_TEXT SECTION_.
Hot on the heels of its doubling of character limits from 140 to 280 for tweets, Twitter has introduced a new “tweetstorm” feature.
If you are unfamiliar with the concept of tweetstorms, it is a tactic that Twitter users have employed for years to string thematically-releated tweets together. The practice was typically used to continue a thought or argument that couldn’t fit within 140 characters. The term was coined by venture capitalist and Netscape founder Marc Andreessen.
The practice of retweeting your previous tweets had become so popular that Twitter has now formalized the process with the addition of the “Add another tweet” button.
One of the benefits the new tweetstorm button offers is the ability to generate more exposure for your earned media coverage. Here’s how we did it with some coverage of Karwoski & Courage during the past year.
Create An Earned Media Tweetstorm In 5 Easy Steps
1) Decide The Theme Of Your Tweetstorm
This should be topically related. In our case, the topic is coverage of us but it could be anything as long as the individual tweets in the storm are interesting or valuable in and of themselves.
2) Create Your Starting Tweet
Your starting tweet should be an overview of the topic of your tweetstorm. Ours is straightforward:
3) Add More Tweets
You’ll notice the “Add another Tweet” text hovering above the plus button. Click the plus button to add more tweets. You’ll want to think about and plan what order you want your tweets to occur within the tweetstorm.
4) Tweet Your Tweetstorm
After you’ve added all the tweets you want in your storm, click the “Tweet all” button to send them off to the Twitterverse. Note, that each individual tweet will be sent immediately, so to your followers it will appear as if a sudden burst of your tweets flooded their stream. Or a thunderclap of tweets, or a lightning bolt of tweets, as it were.

_DATA BLOCK_.

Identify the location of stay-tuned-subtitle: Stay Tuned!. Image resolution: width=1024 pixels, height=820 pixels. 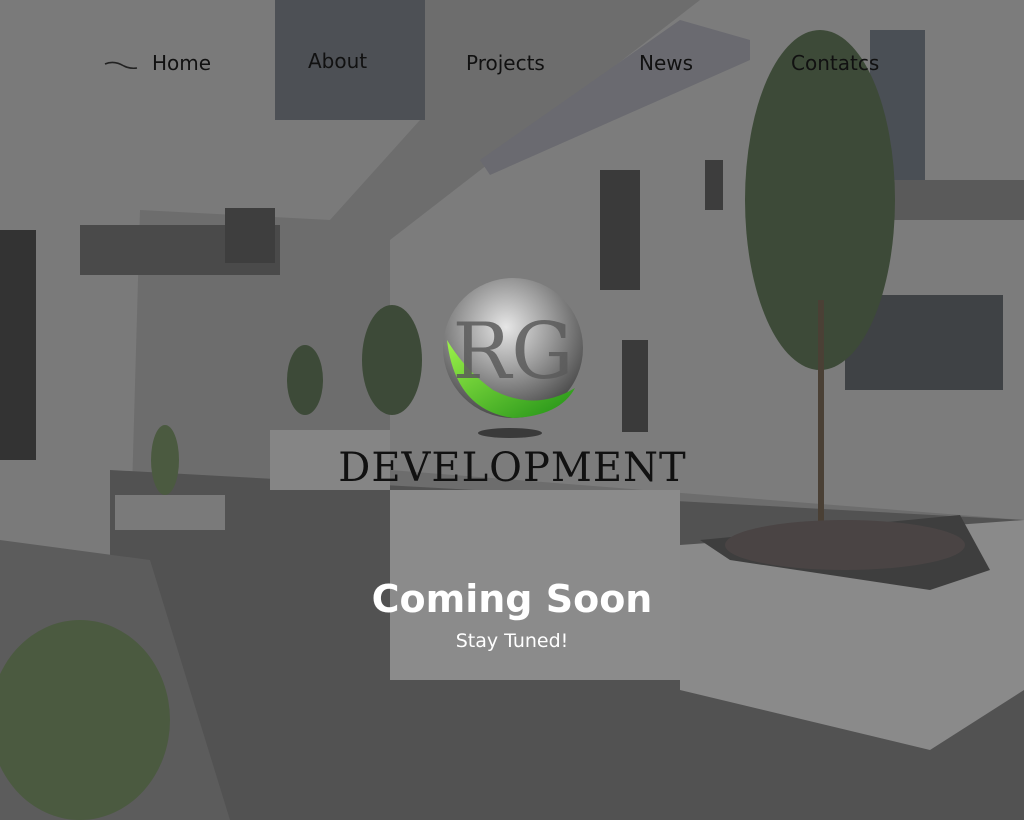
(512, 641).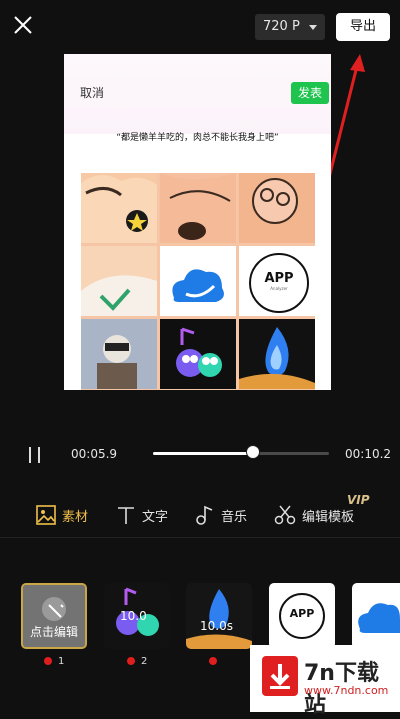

_EXERCISE REQUIREMENTS_.
1/ List every numbered step heading that appears in the tweetstorm article, in order.
2/ Write the next part of the tweetstorm article, picking up after its final sentence.

_RESPONSES PER TASK_.
1/
1) Decide The Theme Of Your Tweetstorm
2) Create Your Starting Tweet
3) Add More Tweets
4) Tweet Your Tweetstorm

2/
5) Delete Or Add More Tweets
If you’ve made a mistake with one of the tweets in your storm after you’ve published, you can delete it. You can also add more tweets to a storm after you’ve published. One thing you cannot do is rearrange your tweets after the fact, so plan carefully.
How Tweetstorms Look To Your Followers
Each tweet within your storm will look like ordinary tweets to your followers with the exception of a “Show this thread” link at the bottom of the tweet.
When a follower expands the thread, it will default to the tweet the Twitter user was looking at when they clicked the link.
Why You’ll Get More Exposure
By connecting related tweets together into a tweetstorm, those who view one tweet within it and click on the “Show this thread” link will be much more likely to view the other tweets because they are related topically.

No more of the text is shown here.